I had my first luck since I started calling this year. I made my last set tonight about 5:15 pm it was in a small gravel pit, the gravel pit is only about 100yds off the road so I wasn't too confident about the place. I set up the e-caller, I've been using the 20 min sequence off of Varmint Al's page. So I set the caller about 30yds in front of me with the wind blowing from left to right. The first sound in the sequence is the rabbit in distress, it hadn't played 30sec when I see a gray fox coming running in. He stopped about 100yds out, I put the crosshairs behind his shoulder and I must have jerked the trigger cause he took off after I shot. Then I saw another gray fox that had been hidden before. Needless to say they didn't waste anytime getting out of there. I'm kinda bummed I didn't hit him but it was awesome to finally have something come in.

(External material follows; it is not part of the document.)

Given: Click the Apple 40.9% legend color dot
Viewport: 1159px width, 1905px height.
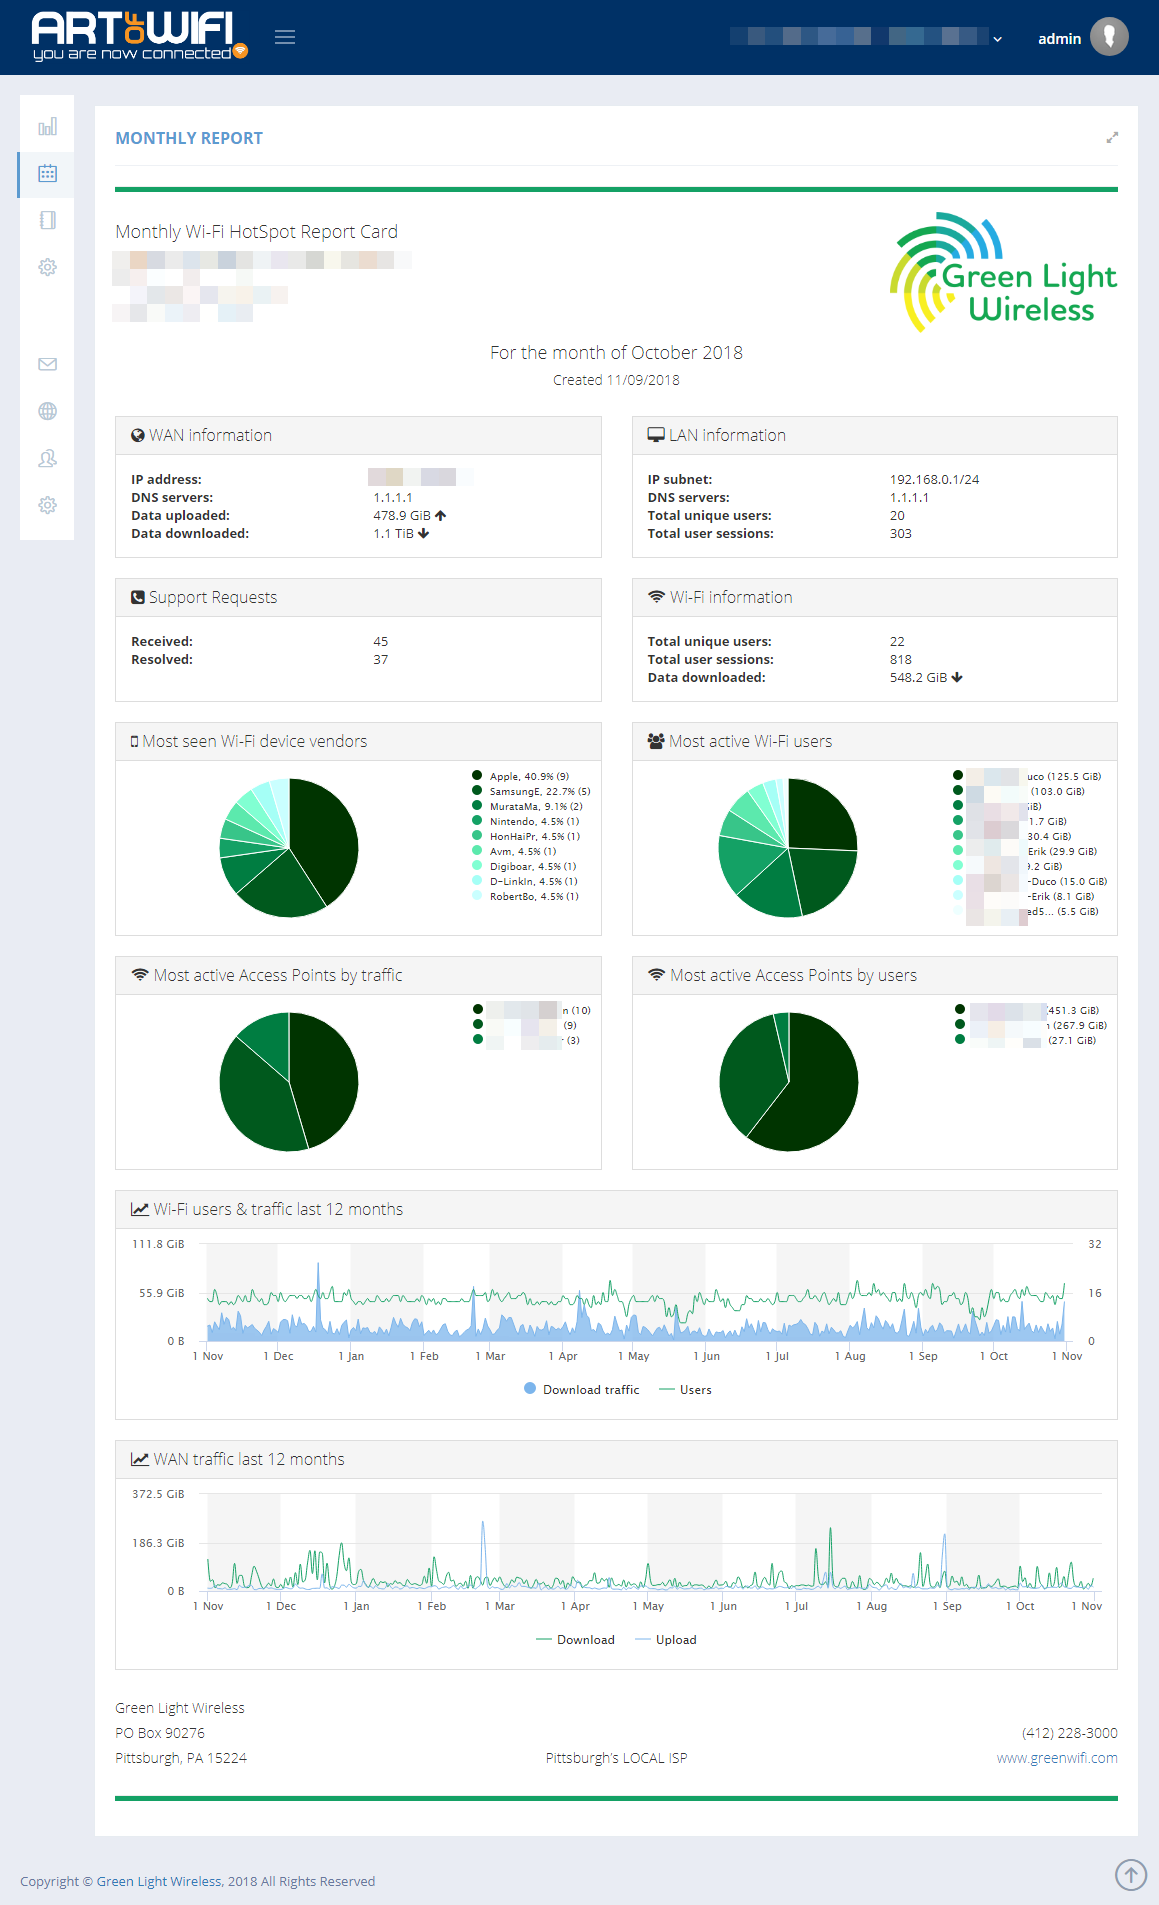Looking at the screenshot, I should point(477,776).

I'm hooked now, I had goosebumps for about a half an hour after. I did check to make sure I didn't wound it and there was no blood or anything. All I can say is dang it was sure fun anyhow.

Justin


----------



## Bloodyblinddoors (Oct 25, 2006)

Sweet! You got the monkey off your back now :wink:


----------



## DOGKILLR (Oct 9, 2006)

I called a couple of spots this evening. Nothing on the first stand and called in a Gray on the second. He passed by at about 30 yds...didn't shoot though....illegal to shoot them over electronics in NC. I was hoping his big cousin would show up. :wink:


----------



## Fallguy (Jan 23, 2004)

Do you guys have a lot of gray fox in MN?


----------



## HUNTING JUNKY (Feb 24, 2006)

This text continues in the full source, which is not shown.